Gov’t initiative on accountability

In a bid to reverse the negative climate that has engulfed the government since its defeat in European elections earlier this month, two ministers yesterday set in motion a process aimed at reviewing the law on the accountability of ministers. The move, aimed at convincing a skeptical public that the government is committed to fighting graft, came as the ruling New Democracy party continued to be dogged by speculation about the possible formation of a coalition with the right-wing Popular Orthodox Rally (LAOS). Justice Minister Nikos Dendias and Interior Minister Prokopis Pavlopoulos attempted to lift the mood by asking Parliament to arrange for the committee that examines institutional and transparency matters to sit so it can examine the current law on ministerial accountability.
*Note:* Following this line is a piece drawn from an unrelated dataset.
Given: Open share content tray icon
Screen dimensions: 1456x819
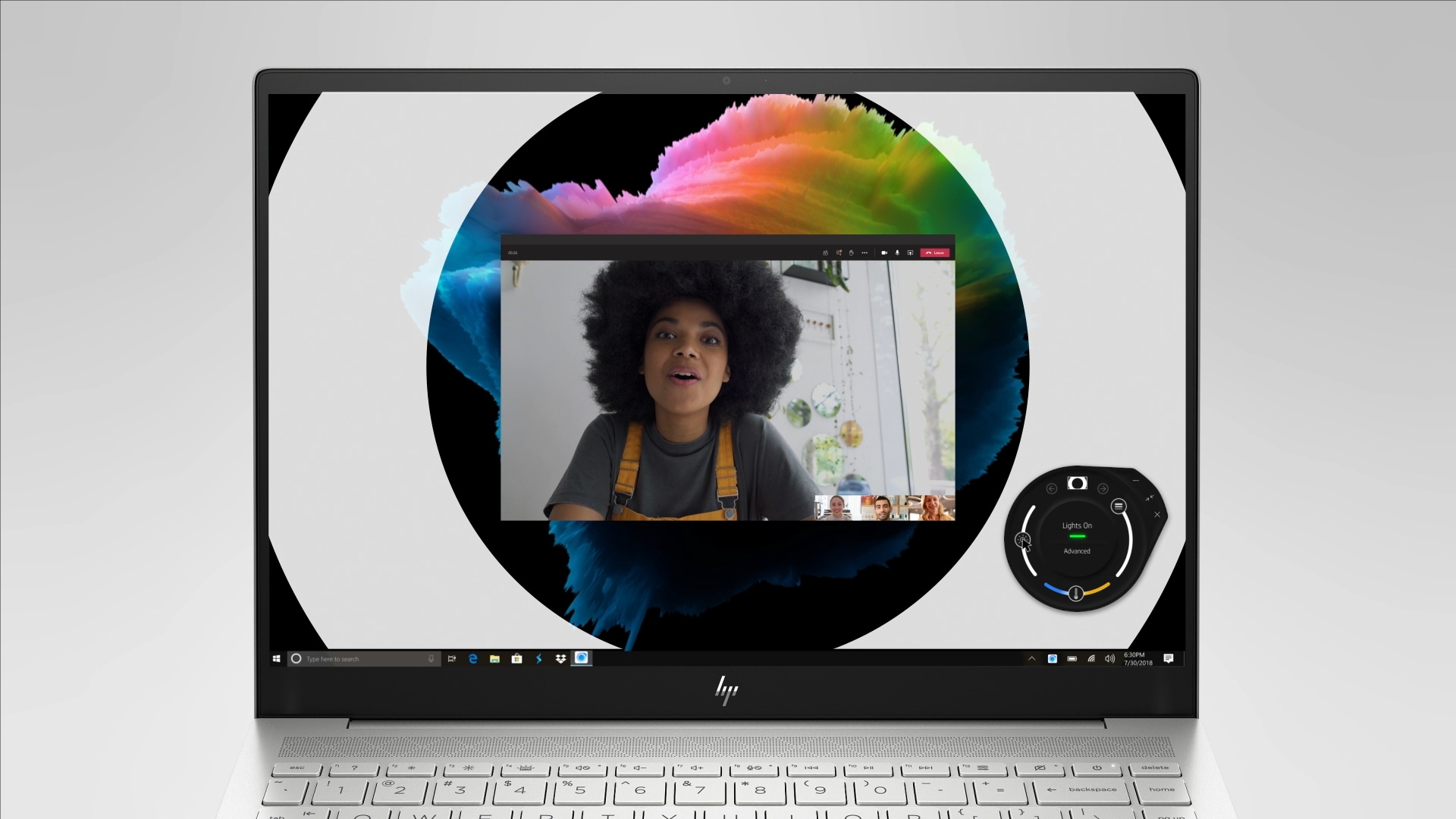Looking at the screenshot, I should pos(910,253).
The law, which requires Parliament to decide whether a minister or ex-minister should be prosecuted, has recently come against heavy criticism, especially after a slender majority in the House decided that no further action should be taken against former Aegean Minister Aristotelis Pavlidis in connection with allegations that he had accepted bribes. Dendias and Pavlopoulos said that the thoughts of the opposition parties on the issue should also be taken into account. «Better late than never,» was the response from PASOK MP and former Culture Minister Evangelos Venizelos. The request of the two ministers also served as a temporary distraction from the incessant speculation since the European poll about whether the ruling conservatives will join forces with LAOS at the next general election. The rumors are partly being cultivated by LAOS, but maverick conservative MP Yiannis Manolis, who wrote a private letter to Prime Minister Costas Karamanlis yesterday, became the latest ruling party lawmaker to suggest that common ground between the two parties could be found. Government spokesman Evangelos Antonaros refused to comment on Manolis’s assertion that politicians from LAOS and ND who were not tainted by corruption could come together to form a new center-right party.